# back with new labs



## ymlaura (Feb 2, 2010)

Hi there. I have my latest labs and have an appt with a new endo. The old one keeps lowering my meds saying I am hyperthyroid because of the low tsh. She keeps thinking the tsh is going to kick in but it has been over a year. What do you think? What should I ask the new doctor?

TSH, 3rd generation 0.01 - the paperwork didn't list a range for this but I know is is low
T4 Free 1.1 - range 0.8-1.8
T3 Free 236 - range 230 - 420


----------



## ymlaura (Feb 2, 2010)

I forgot. I guess I should tell you I had RAI 2o something years ago and was on meds that worked great until December 2008 when suddenly I became hyperthyroid (supposedly-i don't have copies of those labs and never actually looked at them). My dose keeps getting decreased.....I am now on 100mg of levothyroxine. The doc keeps saying she will look into the pituitary but doesn't because she says it is very rare to have that kind of problem. I showed my labs to my new GP and she said I should get a second opinion.


----------



## chopper (Mar 4, 2007)

Your labs are clearly hypothyroid. You need more medication in my opinion. I am not positive of the effect of RAI on TSH but according to your frees, your TSH should be much higher. Unless the RAI is messing with you TSH, I would look into a TSH producing pituitary tumor. A simple pituitary MRI can rule that out.

Do you have any problems with any other pituitary hormones? Prolactin, estrogen/sex hormones, cortisol?


----------



## ymlaura (Feb 2, 2010)

Prolactin, estrogen/sex hormones, cortisol - no problems with these that I know of but I am 50 so pre-menopause ..........see my gyno tomorrow so I will ask about it


----------



## chopper (Mar 4, 2007)

Im sure Andros will chime in tomorrow regarding your TSH as it relates to your RAI but for sure, you're not getting enough meds. I believe TSH doesn't mean squat after RAI rather it's your frees that count and yours are low...not dangerously low but low enough to feel hypo.

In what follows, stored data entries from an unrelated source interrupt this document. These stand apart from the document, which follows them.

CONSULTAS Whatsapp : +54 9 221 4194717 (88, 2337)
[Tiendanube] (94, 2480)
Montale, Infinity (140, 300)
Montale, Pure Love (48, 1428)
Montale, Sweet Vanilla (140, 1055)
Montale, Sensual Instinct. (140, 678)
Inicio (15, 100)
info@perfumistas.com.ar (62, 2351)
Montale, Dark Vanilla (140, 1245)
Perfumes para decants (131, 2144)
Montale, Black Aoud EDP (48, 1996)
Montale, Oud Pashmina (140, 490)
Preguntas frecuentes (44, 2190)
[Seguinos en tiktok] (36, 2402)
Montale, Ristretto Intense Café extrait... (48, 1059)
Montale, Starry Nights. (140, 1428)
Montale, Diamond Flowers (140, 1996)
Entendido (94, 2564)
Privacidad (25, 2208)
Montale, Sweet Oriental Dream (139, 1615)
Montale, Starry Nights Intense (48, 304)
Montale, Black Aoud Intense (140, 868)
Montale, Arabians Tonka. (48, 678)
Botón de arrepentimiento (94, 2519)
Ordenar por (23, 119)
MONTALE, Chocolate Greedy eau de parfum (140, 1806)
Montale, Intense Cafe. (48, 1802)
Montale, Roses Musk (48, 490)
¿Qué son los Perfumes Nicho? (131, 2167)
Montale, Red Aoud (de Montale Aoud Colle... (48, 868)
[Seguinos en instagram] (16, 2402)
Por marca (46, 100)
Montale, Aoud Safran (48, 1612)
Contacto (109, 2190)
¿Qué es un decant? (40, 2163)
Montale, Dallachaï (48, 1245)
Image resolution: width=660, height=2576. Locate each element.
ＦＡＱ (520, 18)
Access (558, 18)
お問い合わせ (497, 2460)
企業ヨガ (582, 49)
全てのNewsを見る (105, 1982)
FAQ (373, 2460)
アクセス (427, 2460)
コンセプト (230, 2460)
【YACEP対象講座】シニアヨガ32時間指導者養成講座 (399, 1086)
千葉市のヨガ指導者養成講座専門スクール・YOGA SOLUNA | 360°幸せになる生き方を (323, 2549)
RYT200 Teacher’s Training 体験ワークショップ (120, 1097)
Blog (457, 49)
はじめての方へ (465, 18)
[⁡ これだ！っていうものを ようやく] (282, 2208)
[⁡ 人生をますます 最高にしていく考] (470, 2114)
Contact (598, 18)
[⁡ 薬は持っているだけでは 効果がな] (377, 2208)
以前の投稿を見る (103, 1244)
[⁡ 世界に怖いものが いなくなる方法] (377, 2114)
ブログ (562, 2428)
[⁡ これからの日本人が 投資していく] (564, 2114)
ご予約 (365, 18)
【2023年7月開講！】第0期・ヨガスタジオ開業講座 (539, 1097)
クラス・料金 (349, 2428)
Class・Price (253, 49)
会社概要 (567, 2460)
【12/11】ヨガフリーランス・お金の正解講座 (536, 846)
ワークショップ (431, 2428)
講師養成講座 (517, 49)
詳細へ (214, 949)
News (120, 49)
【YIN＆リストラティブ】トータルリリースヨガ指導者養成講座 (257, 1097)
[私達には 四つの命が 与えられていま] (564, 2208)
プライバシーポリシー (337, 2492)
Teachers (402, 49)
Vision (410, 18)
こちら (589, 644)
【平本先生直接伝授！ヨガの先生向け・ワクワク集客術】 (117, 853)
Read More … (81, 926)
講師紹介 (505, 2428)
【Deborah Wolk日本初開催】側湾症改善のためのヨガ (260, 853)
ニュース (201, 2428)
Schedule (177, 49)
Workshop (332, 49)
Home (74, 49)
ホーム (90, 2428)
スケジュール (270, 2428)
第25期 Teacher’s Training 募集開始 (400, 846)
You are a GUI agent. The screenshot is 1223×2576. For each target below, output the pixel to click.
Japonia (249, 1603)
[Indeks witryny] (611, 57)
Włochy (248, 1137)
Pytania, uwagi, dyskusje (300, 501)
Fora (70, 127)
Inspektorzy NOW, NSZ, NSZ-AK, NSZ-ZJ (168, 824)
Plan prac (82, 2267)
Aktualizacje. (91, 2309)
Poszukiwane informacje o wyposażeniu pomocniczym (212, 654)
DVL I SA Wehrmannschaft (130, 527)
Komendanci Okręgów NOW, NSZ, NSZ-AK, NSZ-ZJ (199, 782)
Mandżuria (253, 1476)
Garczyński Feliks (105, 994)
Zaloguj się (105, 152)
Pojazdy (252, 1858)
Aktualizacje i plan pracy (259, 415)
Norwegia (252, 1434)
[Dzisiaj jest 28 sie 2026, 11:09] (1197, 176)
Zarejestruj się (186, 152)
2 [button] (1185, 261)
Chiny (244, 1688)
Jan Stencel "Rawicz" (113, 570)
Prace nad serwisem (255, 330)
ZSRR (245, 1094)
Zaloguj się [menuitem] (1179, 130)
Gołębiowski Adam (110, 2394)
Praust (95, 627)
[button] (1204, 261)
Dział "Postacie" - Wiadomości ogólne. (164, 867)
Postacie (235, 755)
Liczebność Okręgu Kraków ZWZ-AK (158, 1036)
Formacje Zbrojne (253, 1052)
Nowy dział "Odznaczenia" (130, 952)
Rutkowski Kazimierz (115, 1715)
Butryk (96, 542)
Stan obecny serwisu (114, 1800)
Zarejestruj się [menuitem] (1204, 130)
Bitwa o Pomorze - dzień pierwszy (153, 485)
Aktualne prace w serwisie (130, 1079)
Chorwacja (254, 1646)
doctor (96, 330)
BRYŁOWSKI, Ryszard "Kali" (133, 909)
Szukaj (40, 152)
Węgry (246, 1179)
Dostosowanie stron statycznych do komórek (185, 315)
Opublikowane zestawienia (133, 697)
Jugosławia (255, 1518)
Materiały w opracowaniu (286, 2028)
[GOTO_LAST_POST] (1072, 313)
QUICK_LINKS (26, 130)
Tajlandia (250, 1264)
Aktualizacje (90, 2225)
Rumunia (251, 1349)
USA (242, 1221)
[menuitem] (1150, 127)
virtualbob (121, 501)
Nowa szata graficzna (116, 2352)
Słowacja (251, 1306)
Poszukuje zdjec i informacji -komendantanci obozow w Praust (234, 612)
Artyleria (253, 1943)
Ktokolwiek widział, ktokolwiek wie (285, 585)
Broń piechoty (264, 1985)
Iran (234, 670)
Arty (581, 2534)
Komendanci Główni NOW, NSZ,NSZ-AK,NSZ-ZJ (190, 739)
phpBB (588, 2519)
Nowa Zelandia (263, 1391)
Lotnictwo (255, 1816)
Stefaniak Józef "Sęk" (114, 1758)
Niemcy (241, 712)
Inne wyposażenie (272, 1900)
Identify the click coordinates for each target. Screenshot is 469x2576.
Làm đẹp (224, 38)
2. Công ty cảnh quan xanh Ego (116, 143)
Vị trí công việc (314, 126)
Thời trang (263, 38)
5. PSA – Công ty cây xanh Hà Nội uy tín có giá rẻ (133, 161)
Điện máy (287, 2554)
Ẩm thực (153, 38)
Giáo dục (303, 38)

Put it like this...we have almost the same free numbers except my TSH is 14.5!

Andros had RAI 3 times and other moderators also know lots about it too. They'll input as well Im sure.

TSH goes down when the pituitary/hypothalamus thinks it's getting enough thyroid hormone in normal people. With a TSH of near zero your pit is saying "hey, shut the flow, I have enough hormone now" but according to your frees, that's not the case.


----------



## ymlaura (Feb 2, 2010)

Thank you. This is what I am thinking..........my doctor is too wrapped up in the tsh and just keeps telling me the ranges are ranges and for someone my size I have too much. All I know is I have been both hyper and hypo so I know the difference and I am defiantely not hyper. I manage my weight but I work hard at that. I am cold, tired and weaker than I was a year ago.


----------



## chopper (Mar 4, 2007)

Most docs regard TSH too highly. Your free t3 is in the basement. It's really low and t3 is the active portion of the two. T4 coverts into t3 but you need enough t4 in your system to make enough t3. You are clearly undermedicated now. Freet3 and free t4 should be closer to the top 1/3 of the reference range.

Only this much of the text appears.